_Description of the task_:
Please repeat the material from its start through the line containing "(x=425, y=38)", swapping "Developer's guide" for "User's guide" and leaving everything else unchanged.
* START Material supplied *
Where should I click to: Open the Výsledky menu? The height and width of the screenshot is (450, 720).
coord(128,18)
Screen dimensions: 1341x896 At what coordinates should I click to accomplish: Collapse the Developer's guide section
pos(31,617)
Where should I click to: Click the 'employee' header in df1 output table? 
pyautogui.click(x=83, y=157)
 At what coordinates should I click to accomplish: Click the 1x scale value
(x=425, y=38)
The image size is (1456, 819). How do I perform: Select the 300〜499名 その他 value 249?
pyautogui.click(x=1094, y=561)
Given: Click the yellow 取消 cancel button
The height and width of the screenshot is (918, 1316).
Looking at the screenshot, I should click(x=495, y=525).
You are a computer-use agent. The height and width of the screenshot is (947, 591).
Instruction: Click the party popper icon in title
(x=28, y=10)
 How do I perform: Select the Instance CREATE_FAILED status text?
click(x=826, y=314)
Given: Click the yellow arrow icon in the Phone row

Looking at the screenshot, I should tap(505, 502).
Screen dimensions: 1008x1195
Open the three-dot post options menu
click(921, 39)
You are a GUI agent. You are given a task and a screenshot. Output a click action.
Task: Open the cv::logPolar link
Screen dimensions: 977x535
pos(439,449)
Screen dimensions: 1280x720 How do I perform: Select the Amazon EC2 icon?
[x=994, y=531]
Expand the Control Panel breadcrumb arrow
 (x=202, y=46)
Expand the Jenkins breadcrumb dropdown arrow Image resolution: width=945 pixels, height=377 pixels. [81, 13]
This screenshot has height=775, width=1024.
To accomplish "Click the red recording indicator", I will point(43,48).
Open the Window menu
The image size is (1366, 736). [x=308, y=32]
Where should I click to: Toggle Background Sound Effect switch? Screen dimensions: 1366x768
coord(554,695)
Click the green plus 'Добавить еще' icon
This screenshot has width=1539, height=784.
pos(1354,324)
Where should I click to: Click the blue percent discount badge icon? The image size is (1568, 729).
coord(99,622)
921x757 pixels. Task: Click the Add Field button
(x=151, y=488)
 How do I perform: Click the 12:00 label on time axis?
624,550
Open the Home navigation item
* END Material supplied *
_Solution for this exercise_:
Where should I click to: Open the Výsledky menu? The height and width of the screenshot is (450, 720).
coord(128,18)
Screen dimensions: 1341x896 At what coordinates should I click to accomplish: Collapse the User's guide section
pos(31,617)
Where should I click to: Click the 'employee' header in df1 output table? 
pyautogui.click(x=83, y=157)
 At what coordinates should I click to accomplish: Click the 1x scale value
(x=425, y=38)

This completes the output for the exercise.